++++ Excerpt provided

# Delta 1642 lathe?



## bigarm (May 21, 2015)

Anyone know about this lathe? There is a used one listed, supposedly 8 years old but used only 1 hour. $1500 with some other items (chisels and One Way 4 jaw scroll chuck).


----------



## Clarkie (May 11, 2013)

Hello bigarm, I haven't had any experience with this lathe, but I did find an old review that may be of help to you. Back when this review was made, I believe the basic machine sold for 2000.00, that was a few years back though. So with the chisels and chuck, and consideration for how old and how the machine was used perhaps the 1500.00 isn't bad. Have fun, make some dust. 
http://www.finewoodworking.com/tool-guide/product-finder/delta-16-in-lathe-46-745.aspx
The review and price are from 2002.


----------



## wormil (Nov 19, 2011)

You can buy a brand new Nova DVR for $1500. Use that as leverage and talk him down some.


----------



## Wildwood (Jul 22, 2012)

Fine Woodworking review article paints a glowing picture of that lathe after several month of use. Looked into getting one from Woodworker's Supply and my local Lowe's. New in the box from Woodworkers Supply Graham, NC $1,500+tax but had to drive 2 ½ hours one way. My local Lowe's could order me one for only $2,200 +tax.

You cannot find parts for that lathe today. Unless know how to fix mechanical/electrical things stay away. Every now and then folks with this lathe ask for help on different message boards ask and need help getting their lathe back in operation.


----------

++++++++
++++ Dataset section

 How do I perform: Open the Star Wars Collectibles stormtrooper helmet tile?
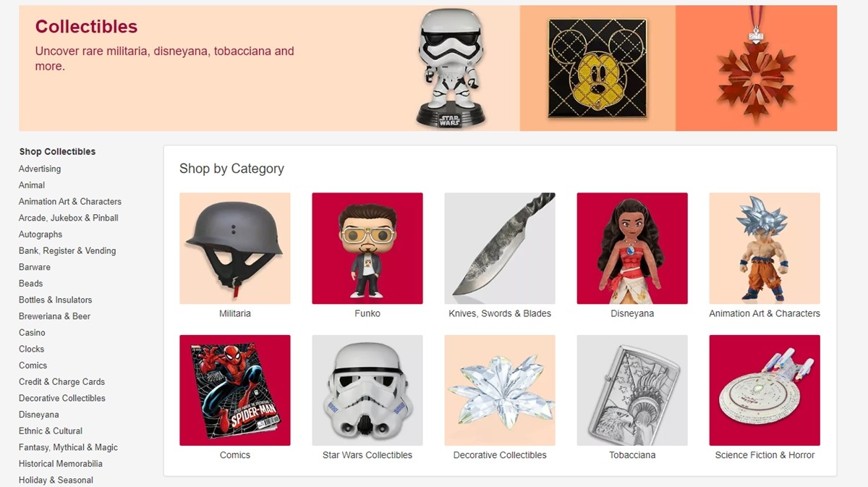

++++++++

## Things to do
a – In the Delta 1642 lathe thread, what price did the local Lowe's quote for ordering the lathe?
b – Copy everything in the Delta 1642 lathe thread from "## Clarkie (May" down to "(Nov 19, 2011)".

## Task-by-task outputs
a – $2,200 plus tax.

b –
## Clarkie (May 11, 2013)

Hello bigarm, I haven't had any experience with this lathe, but I did find an old review that may be of help to you. Back when this review was made, I believe the basic machine sold for 2000.00, that was a few years back though. So with the chisels and chuck, and consideration for how old and how the machine was used perhaps the 1500.00 isn't bad. Have fun, make some dust. 
http://www.finewoodworking.com/tool-guide/product-finder/delta-16-in-lathe-46-745.aspx
The review and price are from 2002.


----------



## wormil (Nov 19, 2011)